The IMF has also warned of spillover impacts from abrupt financial tightening in the US or within the Asia-Pacific region would hold back growth, particularly in highly leveraged economies — like Australia.

The IMF noted core inflation — the preferred measure of economists because it excludes volatile price movements on items such as food and petrol — in Australia is moderating slowly. It expects “tight financial conditions” — high interest rates and lower wages growth — to hold back demand, with the exports outlook dependant on price movements of global commodities.

With Australia’s unemployment rate still low — though the RBA expects gradual loosening from here — interest rates are being recommended to stay at elevated levels to ensure the full impact of rate hikes are felt.

“Central banks should stay the course in their monetary policy response or be ready to tighten until inflation is expected to decline firmly to the target range,” the IMF said.
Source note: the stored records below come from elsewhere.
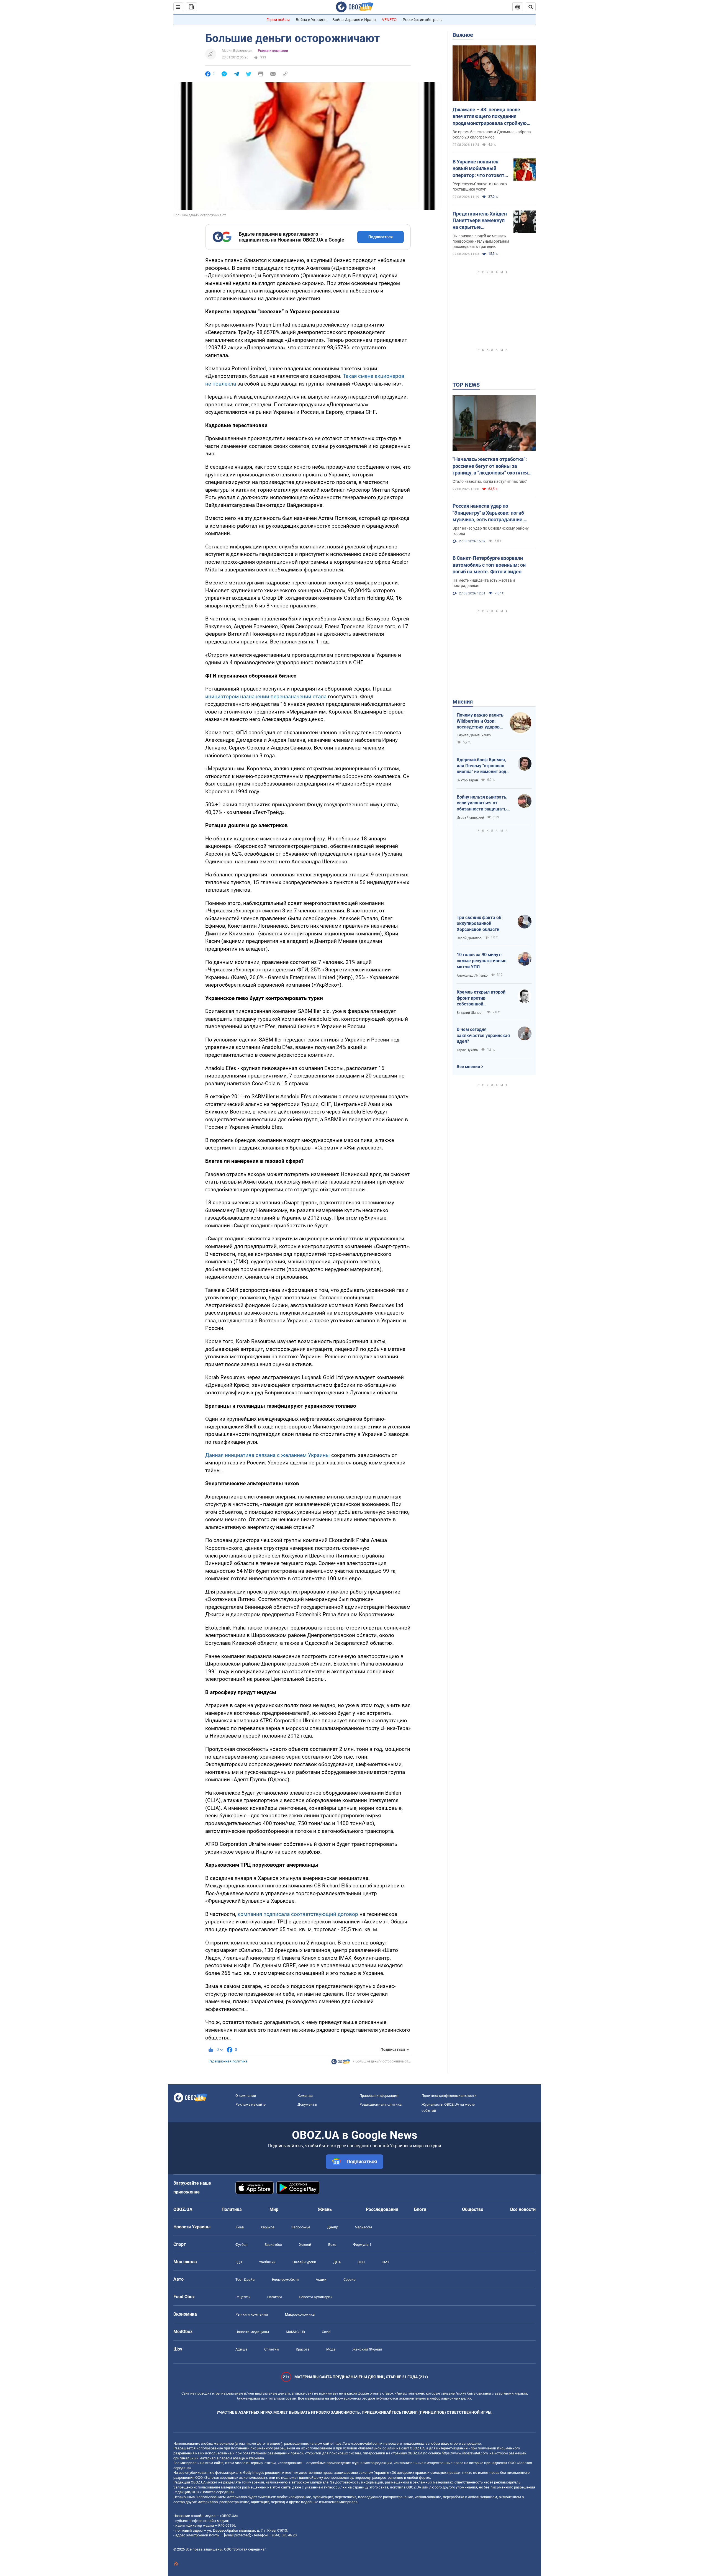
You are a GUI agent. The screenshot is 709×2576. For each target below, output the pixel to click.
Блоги (420, 2209)
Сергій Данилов (469, 938)
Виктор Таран (467, 780)
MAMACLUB (295, 2332)
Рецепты (242, 2297)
Many economists do not expect interest rate cuts until at least the middle of next year, and the RBA on Tuesday warned its tolerance for inflation being above target was limited, suggesting it is more inclined to raise rates than not should inflation figures next week be higher than desired.

The IMF also expects a sluggish China to weigh on demand in the broader region.

“Upgrades to growth in the United States and Japan will do less to offset the drag from China than historical patterns suggest, as global demand is rotating from goods to services and from foreign sources to domestic manufacturers,” it said.